I lay in my recliner feeling emotionally and physically drained. It has been a long season of mixed emotions- gratefulness, joy, grief, and uncertainty. I recognize that life is like that. But today feels so heavy. I can do nothing but be still and lament. Life can push against the human frame and sometimes that is breathtakingly beautiful and exhilarating yet other times it feels absolutely gut wrenching.
As I sit in the silence, I glance over at the wall in front of me. In a moment, glimpses of the past twenty five years reveal themselves to me. The pictures on the wall and on top of the piano tell a story that I know in my bones but have forgotten in my current mindset.
I see moments of my life. So many of them. Children, now grown, in their single digits throwing leaves with abandon in the air. The joy and wonder of a sandy beach. My older son lifting my younger son up to a branch on a tree in a beloved grandmother’s back yard. An impromptu portrait I took of my daughter in our driveway which captured her soul. And graduation pictures. They all have backstories of their own that are worthy of their own blog posts.
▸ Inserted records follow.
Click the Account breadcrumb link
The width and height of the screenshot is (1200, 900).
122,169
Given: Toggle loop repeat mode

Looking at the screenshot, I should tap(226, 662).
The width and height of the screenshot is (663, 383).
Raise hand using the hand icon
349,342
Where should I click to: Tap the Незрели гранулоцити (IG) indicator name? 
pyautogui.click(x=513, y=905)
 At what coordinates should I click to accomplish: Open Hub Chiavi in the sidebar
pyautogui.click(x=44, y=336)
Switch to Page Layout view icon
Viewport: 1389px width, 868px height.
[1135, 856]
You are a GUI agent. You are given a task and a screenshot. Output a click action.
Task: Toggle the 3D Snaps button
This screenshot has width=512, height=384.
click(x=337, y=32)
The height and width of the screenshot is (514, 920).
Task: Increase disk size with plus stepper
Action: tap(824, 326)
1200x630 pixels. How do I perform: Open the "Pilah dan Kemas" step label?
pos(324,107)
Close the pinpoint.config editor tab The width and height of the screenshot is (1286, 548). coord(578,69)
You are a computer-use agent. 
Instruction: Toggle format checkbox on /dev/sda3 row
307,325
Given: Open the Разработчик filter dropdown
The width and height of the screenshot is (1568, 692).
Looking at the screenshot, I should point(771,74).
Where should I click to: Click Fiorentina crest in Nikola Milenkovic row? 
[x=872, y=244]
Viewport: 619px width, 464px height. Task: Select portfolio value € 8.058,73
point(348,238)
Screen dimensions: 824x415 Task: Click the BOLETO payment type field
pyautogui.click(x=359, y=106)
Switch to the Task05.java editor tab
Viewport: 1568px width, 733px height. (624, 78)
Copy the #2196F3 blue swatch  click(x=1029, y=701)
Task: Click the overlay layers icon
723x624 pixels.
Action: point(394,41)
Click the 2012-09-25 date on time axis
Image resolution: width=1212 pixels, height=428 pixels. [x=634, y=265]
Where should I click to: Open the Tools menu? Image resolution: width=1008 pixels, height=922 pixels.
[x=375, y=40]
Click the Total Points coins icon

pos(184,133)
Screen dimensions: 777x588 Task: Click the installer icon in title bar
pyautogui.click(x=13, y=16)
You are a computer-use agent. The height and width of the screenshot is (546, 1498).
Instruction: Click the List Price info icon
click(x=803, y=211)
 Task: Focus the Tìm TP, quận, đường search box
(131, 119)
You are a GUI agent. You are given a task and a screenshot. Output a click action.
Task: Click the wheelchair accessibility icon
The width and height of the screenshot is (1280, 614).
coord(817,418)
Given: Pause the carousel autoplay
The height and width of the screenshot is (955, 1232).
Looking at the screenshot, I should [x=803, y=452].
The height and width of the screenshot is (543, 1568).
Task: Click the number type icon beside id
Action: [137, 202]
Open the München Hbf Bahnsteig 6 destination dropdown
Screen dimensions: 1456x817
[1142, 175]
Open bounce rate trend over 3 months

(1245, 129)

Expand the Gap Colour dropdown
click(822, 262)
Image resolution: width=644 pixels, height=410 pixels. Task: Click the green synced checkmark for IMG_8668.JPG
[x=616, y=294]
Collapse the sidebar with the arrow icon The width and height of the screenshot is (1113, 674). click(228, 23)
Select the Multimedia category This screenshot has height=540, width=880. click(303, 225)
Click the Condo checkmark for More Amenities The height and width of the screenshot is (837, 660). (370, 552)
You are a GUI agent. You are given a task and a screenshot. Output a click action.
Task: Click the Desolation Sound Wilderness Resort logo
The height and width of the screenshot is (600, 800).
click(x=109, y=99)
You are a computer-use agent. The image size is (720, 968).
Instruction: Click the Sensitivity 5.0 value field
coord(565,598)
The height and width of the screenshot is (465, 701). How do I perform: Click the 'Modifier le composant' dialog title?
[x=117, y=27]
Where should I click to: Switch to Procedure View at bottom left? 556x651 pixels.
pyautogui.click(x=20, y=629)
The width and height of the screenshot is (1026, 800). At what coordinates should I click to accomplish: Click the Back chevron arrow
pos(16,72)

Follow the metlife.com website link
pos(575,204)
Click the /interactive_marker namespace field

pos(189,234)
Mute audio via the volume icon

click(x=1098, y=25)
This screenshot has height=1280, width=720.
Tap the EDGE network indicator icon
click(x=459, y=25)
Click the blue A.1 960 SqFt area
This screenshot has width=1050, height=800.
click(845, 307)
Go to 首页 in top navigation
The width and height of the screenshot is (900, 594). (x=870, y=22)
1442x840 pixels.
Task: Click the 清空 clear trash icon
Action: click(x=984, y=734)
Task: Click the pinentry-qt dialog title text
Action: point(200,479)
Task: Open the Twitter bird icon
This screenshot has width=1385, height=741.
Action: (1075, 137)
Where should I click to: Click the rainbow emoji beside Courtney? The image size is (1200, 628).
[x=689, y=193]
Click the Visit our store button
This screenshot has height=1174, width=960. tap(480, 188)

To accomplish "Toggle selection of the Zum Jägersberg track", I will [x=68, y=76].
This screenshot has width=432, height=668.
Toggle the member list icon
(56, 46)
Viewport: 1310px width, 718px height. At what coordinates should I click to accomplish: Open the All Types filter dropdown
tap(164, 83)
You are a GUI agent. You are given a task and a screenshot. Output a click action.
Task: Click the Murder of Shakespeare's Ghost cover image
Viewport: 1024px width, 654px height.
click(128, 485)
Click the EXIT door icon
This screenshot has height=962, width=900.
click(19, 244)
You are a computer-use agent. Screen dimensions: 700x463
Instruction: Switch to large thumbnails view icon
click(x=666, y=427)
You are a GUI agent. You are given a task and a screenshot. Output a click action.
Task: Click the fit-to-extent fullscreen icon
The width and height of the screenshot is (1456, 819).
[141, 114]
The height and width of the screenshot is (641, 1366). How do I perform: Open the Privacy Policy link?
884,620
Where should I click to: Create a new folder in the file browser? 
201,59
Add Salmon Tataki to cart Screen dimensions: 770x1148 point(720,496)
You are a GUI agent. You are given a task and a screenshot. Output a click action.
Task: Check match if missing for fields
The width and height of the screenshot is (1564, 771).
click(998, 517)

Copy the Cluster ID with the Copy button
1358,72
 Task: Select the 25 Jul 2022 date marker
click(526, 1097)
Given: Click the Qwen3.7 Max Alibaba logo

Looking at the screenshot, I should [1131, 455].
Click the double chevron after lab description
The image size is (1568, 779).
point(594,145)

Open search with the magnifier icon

So much life is captured on that wall.
I don’t dismiss my grief. That is part of the healing process which is sacred to the intricate way we are created. However, I am reminded that it doesn’t have the final voice. A new day awaits. As my son observed one morning long ago as he looked out the window upon waking up, “Look mom, the world is new.”
I sit in this paradox of feeling grateful yet knowing that painful circumstances in this life are inevitable. But they don’t capture the entirety of my life. Sometimes I need the picture wall to remind me of the bigger story.